Demokratia is played in rounds divided into five phases:
Rhetorics: Argue, negotiate and bribe for your cause.
Ekklesia (Assembly): Play secret votes.
Archon: Play citizens to the city of Athens OR to the Boule (Council) OR to a Monument/Rhetor.
Boule: Reveal votes and distribute new citizens.
Ostracism: Play citizens to temporarily exile a demagogue.
The players take turns to play their citizens to Athens. After each round, new citizens will be distributed based on several things:
The colors of the cast votes and the erected buildings determine how many new citizens will come from each tribe - the more votes you cast or buildings your citizens build, the more new citizens will come.
The player majorities in the Boule determine which player gets which citizen - the more seats your citizens occupy, the more of the tribes you will get.
The players may also claim Monuments or Rhetors, each with a unique ability to influence the democratic game.
To win Demokratia, you must not only favor your own tribes but also maintain your influence in them so that no other player grow more influential and gets the honor of your effort.
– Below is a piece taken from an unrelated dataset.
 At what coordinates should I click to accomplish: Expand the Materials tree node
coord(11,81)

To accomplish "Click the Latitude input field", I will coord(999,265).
The player who claims the most powerful majorities in the city and in the council wins.
Version History
1.1: Simplified rules for new citizens from the Boule, more varied end game scoring
1.0: First edition
The complete rules are available in the PDF file to the right. In the following sections, I will describe how they came
to be.
Implemented Rules
New citizens
The game defining concept of Demokratia is the double majority game of getting citizens for all (through citizens on Athens tiles) and getting a higher share of those citizens for yourself (through citizens in the Boule). This aspect is similar to Carolus Magnus, with its tension between controlling territories and controlling paladins. This creates a game where your actions will benefit others if you don't take control first.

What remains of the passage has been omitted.